**RECORDS PROVIDED:**

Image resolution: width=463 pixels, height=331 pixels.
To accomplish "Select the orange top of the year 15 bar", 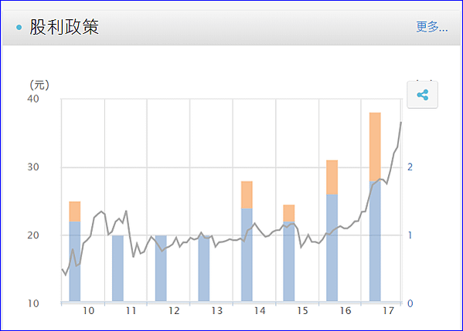I will point(289,213).
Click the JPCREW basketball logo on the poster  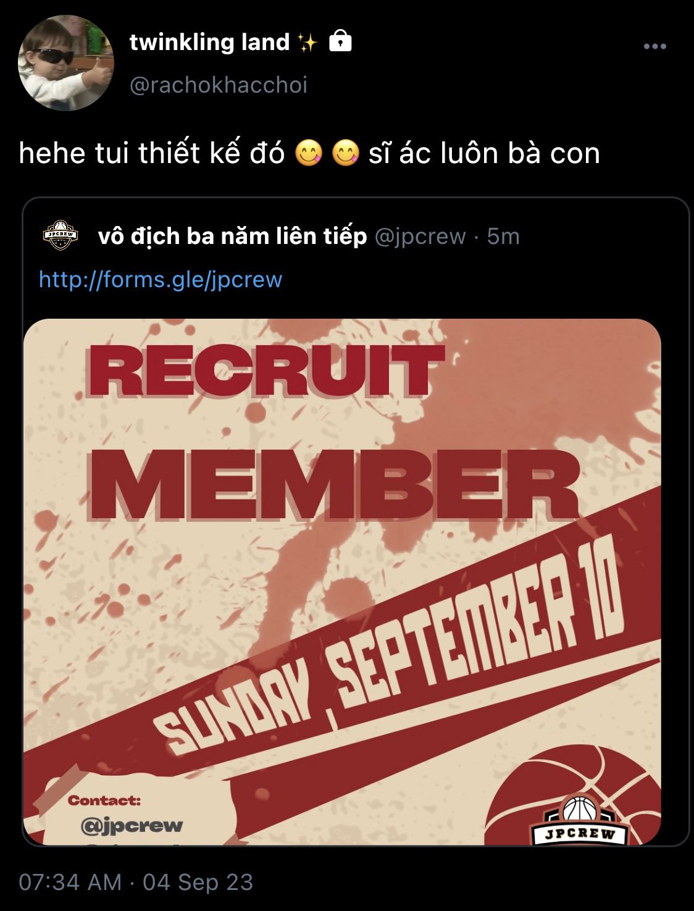tap(580, 819)
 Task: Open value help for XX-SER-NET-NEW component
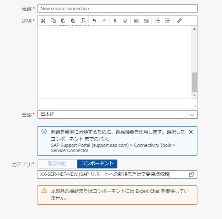point(191,174)
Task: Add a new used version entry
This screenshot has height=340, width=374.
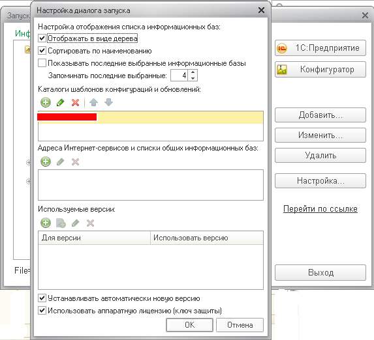Action: point(45,223)
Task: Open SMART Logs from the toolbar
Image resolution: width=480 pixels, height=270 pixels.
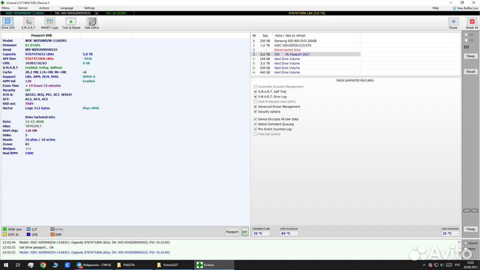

**EXERCISE:** Number only, please: work out how many lines of the listing hold "pixels".

**OUTPUT OF THE TASK:** 2